Berlin. Einen Tag vor der Sondierungsrunde fühlte Illner vor, ob Jamaika kommen könnte. Um es mit Ole von Beust zu sagen: Hilft ja nichts.

Bis Donnerstagabend hatten sie nur in Teilen miteinander gesprochen. Die Union mit der FDP, die FDP mit den Grünen, die Grünen mit der Union. In Maybrit Illners Talk-Runde saßen sie hingegen schon an einem Tisch – und wirkten nicht gerade abgeneigt, das in Zukunft öfter zu tun.

„Wohlstand, Werte, Wechsel – wofür soll Jamaika stehen?“, lautete die pfiffige Alliteration der Woche. Antwort Nummer eins: für irgendwas mit Mitte. Ob allerdings eher linke Mitte, rechte Mitte, „vernünftige Mitte“ (FDP-Chef Christian Lindner) oder auch „vielfältige Mitte“ (Grünen-Chef Cem Özdemir), muss wohl noch sondiert werden. Erschwerend kommt hinzu, dass die Union noch nicht mal ihre eigene Position zu kennen scheint.

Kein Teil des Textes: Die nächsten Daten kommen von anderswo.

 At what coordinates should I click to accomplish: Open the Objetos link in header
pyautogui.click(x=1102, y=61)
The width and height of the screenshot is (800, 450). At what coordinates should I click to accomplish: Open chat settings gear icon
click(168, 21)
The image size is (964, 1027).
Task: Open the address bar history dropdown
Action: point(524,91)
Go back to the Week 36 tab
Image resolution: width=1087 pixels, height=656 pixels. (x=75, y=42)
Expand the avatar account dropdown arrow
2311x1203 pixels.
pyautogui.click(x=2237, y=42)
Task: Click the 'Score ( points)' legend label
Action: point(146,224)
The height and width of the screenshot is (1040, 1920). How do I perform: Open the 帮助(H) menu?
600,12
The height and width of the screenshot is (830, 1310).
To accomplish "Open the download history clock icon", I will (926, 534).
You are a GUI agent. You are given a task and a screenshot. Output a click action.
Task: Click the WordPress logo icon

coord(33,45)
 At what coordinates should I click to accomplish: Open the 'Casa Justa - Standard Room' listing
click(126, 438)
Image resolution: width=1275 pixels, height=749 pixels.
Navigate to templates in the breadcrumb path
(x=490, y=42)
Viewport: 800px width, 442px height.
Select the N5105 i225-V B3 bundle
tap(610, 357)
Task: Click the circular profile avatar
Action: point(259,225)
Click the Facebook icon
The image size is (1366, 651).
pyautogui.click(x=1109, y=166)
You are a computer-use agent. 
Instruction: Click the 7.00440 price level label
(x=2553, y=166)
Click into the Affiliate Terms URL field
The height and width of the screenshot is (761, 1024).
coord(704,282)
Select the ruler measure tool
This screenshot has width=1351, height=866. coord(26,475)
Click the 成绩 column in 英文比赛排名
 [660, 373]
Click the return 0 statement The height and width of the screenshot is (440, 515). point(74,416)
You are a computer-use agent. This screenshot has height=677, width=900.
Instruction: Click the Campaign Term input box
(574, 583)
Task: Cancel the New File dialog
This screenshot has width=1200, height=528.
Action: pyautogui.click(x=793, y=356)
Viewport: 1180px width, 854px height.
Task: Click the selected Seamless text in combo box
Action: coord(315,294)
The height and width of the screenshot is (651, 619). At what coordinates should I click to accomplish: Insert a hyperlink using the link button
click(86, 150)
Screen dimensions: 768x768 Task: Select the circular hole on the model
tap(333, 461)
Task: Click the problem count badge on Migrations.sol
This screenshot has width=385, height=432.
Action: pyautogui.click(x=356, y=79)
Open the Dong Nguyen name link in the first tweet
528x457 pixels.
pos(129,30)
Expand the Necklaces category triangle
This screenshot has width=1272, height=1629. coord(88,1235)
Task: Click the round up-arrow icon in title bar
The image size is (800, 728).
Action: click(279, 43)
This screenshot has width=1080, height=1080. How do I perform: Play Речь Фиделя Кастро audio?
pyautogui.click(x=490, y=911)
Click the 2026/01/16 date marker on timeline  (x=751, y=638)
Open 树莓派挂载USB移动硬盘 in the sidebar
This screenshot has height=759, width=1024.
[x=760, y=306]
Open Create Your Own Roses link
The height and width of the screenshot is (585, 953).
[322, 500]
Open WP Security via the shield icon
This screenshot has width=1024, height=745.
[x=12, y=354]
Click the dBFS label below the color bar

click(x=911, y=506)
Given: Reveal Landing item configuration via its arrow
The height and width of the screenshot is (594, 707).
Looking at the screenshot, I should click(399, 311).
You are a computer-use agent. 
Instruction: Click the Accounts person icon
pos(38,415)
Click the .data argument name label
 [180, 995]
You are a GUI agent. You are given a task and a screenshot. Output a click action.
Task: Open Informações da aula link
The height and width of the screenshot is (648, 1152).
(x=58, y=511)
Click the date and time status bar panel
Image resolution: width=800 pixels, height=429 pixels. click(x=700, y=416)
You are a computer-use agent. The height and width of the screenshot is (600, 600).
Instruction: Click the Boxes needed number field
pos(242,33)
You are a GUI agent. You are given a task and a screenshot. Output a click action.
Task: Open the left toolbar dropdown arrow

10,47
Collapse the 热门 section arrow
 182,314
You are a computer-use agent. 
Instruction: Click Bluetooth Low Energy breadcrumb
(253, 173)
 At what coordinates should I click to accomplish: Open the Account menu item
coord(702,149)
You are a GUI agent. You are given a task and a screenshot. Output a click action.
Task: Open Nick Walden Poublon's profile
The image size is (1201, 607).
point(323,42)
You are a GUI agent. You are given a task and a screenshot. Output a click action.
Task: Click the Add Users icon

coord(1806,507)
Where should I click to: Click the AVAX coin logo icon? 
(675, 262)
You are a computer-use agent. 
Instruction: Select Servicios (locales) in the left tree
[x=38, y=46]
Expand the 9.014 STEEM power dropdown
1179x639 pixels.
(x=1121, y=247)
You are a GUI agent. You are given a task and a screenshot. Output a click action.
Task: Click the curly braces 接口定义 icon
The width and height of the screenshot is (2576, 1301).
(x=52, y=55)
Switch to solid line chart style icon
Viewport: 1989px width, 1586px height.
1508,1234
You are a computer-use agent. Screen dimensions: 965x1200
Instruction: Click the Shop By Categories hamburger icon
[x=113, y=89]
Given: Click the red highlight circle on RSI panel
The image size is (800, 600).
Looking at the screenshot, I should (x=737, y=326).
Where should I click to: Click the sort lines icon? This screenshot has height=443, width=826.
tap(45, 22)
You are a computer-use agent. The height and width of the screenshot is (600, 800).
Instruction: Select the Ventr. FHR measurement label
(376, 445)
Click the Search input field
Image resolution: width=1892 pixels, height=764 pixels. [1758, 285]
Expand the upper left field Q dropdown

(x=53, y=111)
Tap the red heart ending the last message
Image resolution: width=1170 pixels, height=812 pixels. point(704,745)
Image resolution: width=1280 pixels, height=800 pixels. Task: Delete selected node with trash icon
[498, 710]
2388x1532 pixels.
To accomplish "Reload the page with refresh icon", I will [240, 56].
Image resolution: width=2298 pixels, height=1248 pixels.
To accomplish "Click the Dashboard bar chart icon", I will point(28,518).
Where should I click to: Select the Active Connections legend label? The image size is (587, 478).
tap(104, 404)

Wie weit rechts soll’s denn sein?

„In der Union gibt es jene, die vor einer offenen rechten Flanke warnen, aber auch CDU-Ministerpräsidenten, die daran erinnern, dass man in Ländern mit dem eher sozialdemokratischen Merkel-Kurs weniger Verluste einstecken musste“, sagte Bettina Schausten, Leiterin des ZDF-Hauptstadtstudios. Das werde ihrer Ansicht nach in der Union nicht ausdiskutiert. Der Konflikt schwele.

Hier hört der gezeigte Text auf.